§ **Document extract**:
"""
Modern PLC platforms offer many types of digital communications, so users need to know some basics before configuring and programming these systems.
Programmable logic controllers (PLCs) come in many form factors, ranging from small all-in-one brick styles up to modular expandable configurations capable of handling thousands of distributed I/O points and devices. One common denominator is that any PLC must have connectivity to the “real” world to do its job of controlling machinery and equipment.
The simplest field connections consist of discrete and analog hardwired I/O, but PLC connectivity also encompasses several levels of digital communications. Some of these communications are “internal” within the PLC platform, specifically for configuring and programming the PLC and allowing it to access remotely located I/O. Other digital communications are so a PLC can communicate to “external” intelligent field devices or other systems.
There exists some overlap between PLC “internal” and “external” digital communications, with regards to the networking media type (how it is wired) and the protocols (the “language” used). This article focuses on the leading digital communications concepts for configuring and programming PLC platforms.
Open versus Proprietary
Technologies can be “open” and usable by anyone at little or no charge, or they can be “proprietary” (closed) and require strict licensing or other costs for use.
Historically, many automation technologies have been proprietary because they were very specialized. Proprietary technologies can be challenging for end users, who need to learn different systems, pay fees and suffer with devices that may be incompatible with each other and only supported by one vendor. But proprietary technology can work well due to its mission-specific nature.
End users generally push for open industrial technologies, especially those derived from commercial advancements, because they are cheaper due to economies of scale and are much more accessible. A popular example is Ethernet, which was created and made inexpensive by commercial markets, but is also very applicable for industrial applications. Open technologies are not necessarily guaranteed to work with each other, but their advantages typically outweigh any issues.
Digital Communication Media
The networking media is how connections are physically established. Here are some popular types for industrial devices, roughly in the order they were historically introduced:
- Parallel bus: A large cable bundle with many wires; multiple signal bits are transmitted in parallel at the same time.
"""
§ **Recorded information**:
"""
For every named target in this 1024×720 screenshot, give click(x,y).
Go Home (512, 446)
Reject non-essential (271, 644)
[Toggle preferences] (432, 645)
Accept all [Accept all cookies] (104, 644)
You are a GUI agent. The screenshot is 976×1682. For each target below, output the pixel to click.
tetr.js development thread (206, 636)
"""
§ **Task details**: In the PLC communications article, how does a parallel bus transmit signal bits? Rely only on the PLC communications article, not on the items.

§ **Solution to this task**: It transmits multiple signal bits in parallel at the same time.